The market breadth, indicating the overall health of the market, was strong. On the BSE, 1779 shares rose and 706 shares fell. A total of 122 shares were unchanged.
Stocks in Spotlight:
TCS slumped 6%. The IT company's net profit rose 6.84% to Rs 9,624 crore on a 3.21% increase in net sales to Rs 46,867 crore in Q2 September 2021 (Q2 FY22) over Q1 June 2021 (Q1 FY22). On a year-on-year (YoY) basis, the IT major's net profit rose 28.75% and net sales rose 16.77% in Q2 FY22.
Route Mobile jumped 3.29% after the company's wholly owned subsidiary, Route Mobile (UK) signed definitive agreements to acquire Latin America-based Masivian. Masivian is a cloud communications platform service provider, with strong presence in Colombia and Peru.
Gland Pharma was down 0.18%. The drug company on Friday announced that it received tentative approval from the United States Food and Drug Administration (USFDA) for sugammadex injection.
GOCL Corporation jumped 9.17% after the company said that its wholly-owned subsidiary IDL Explosives (IDLEL) has bagged order from Coal India worth Rs 592.45 crore.
Global Markets:
Asian stocks were mostly trading higher on Monday as stocks in Hong Kong led gains regionally. Mainland Chinese stocks were also higher. Travel stocks in Singapore surged after Singapore authorities announced over the weekend that more vaccinated travel lanes are set to open with 8 more countries.

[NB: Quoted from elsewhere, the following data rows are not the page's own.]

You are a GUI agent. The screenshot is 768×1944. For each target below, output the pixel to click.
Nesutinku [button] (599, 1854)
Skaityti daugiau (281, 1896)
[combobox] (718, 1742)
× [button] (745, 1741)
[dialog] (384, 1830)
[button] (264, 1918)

Markets in South Korea are closed on Monday for a holiday.
U.S. stock indexes ended lower Friday with technology stocks under pressure as bond yields rose after a monthly report on the labor market came in much weaker than expected.
The Labor Department's nonfarm payrolls report showed the U.S. economy in September created the fewest jobs in nine months as hiring dropped at schools and some businesses were short of workers. The report said non-farm payroll employment rose by 194,000 jobs in September after climbing by an upwardly revised 366,000 jobs in August.
Despite the much weaker than expected job growth, the unemployment rate fell to 4.8% in September from 5.2% in August.